THE TASK — Copy the lines between the one containing "Locate an element" and the one containing "query-tab-bar: ✎ 询问", inclusive, changing "image size" to "screenshot size" and keeping everything else the same. Omit the pictures.

GIVEN DATA —
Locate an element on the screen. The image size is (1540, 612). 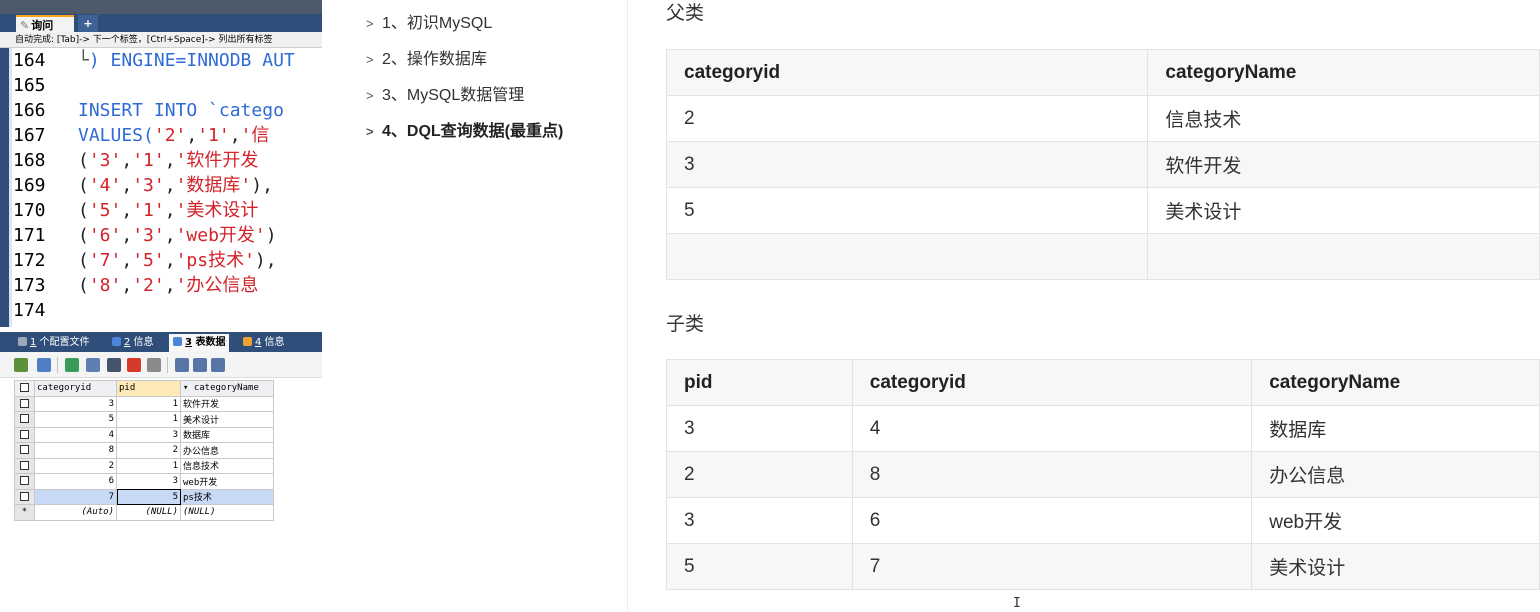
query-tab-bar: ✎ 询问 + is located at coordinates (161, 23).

--

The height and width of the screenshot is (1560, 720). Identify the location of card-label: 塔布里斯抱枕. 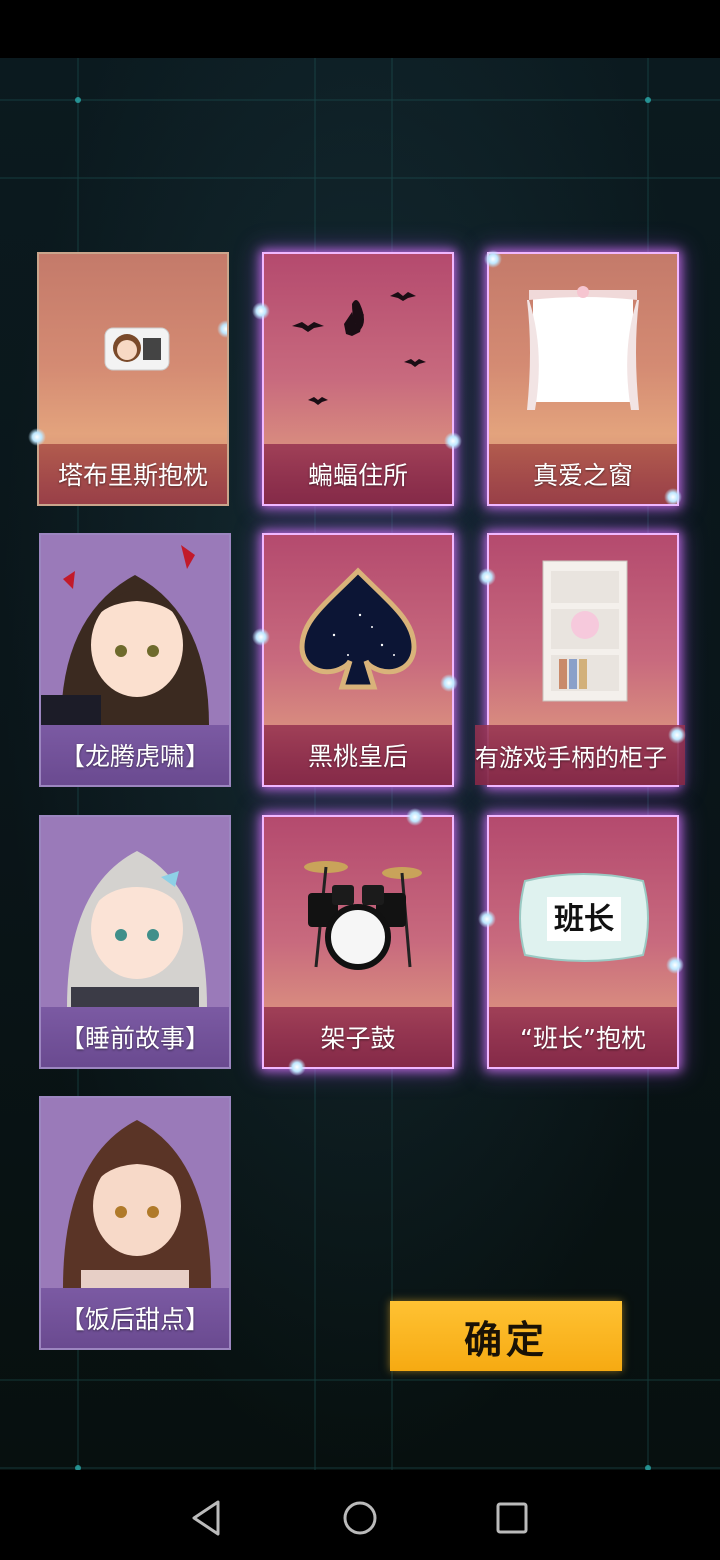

--

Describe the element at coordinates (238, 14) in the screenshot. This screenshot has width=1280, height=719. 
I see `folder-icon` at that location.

RESULT OF THIS EXERCISE —
Locate an element on the screen. The screenshot size is (1540, 612). 
query-tab-bar: ✎ 询问 + is located at coordinates (161, 23).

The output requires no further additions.